I want to make grids (in the sense of data frames of x- and y-coordinates) over the US, or regions of the US, throwing out any points in the original grid that are beyond the borders of the US. I have some code that seems to work, but it's quite slow when I shrink the grid increment down to 1 km (1e3
) or so. How can this be done faster?

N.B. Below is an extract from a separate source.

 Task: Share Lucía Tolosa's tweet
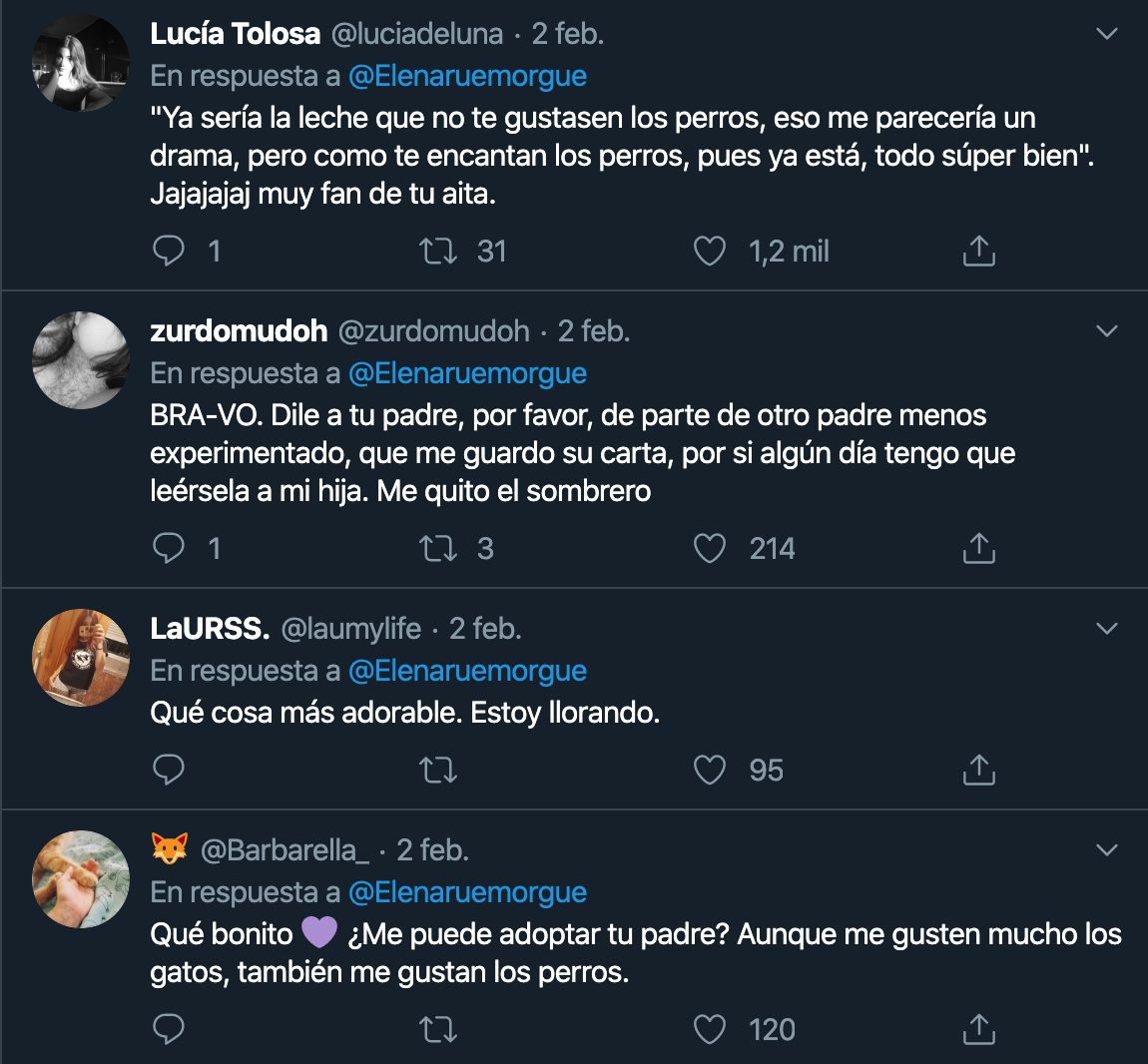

Perhaps there's a way to build the simple feature collection that I need without a lapply
or loop, or perhaps this can be done with a MULTIPOINT
instead of a simple feature collection of POINT
s.
library(sf)
crs.us.atlas = 2163 # https://epsg.io/2163
us = read_sf(paste0("/vsizip/",
"/tmp/us.zip")) # from: https://www2.census.gov/geo/tiger/GENZ2019/shp/cb_2019_us_state_500k.zip
# Filter down to the lower 48 + DC.
us = us[us$STUSPS %in% setdiff(c(state.abb, "DC"), c("AK", "HI")),]
us = st_transform(us, crs = crs.us.atlas)
l = as.list(st_bbox(us))
increment = 1e5
g = expand.grid(
x = seq(l$xmin, l$xmax, by = increment),
y = seq(l$ymin, l$ymax, by = increment))
message("Running the slow part")
print(system.time(g <- g[0 < sapply(FUN = length, st_intersects(
st_as_sfc(crs = crs.us.atlas, lapply(1 : nrow(g), function(i)
st_point(as.numeric(g[i, c("x", "y")])))),
us)),]))
print(nrow(g))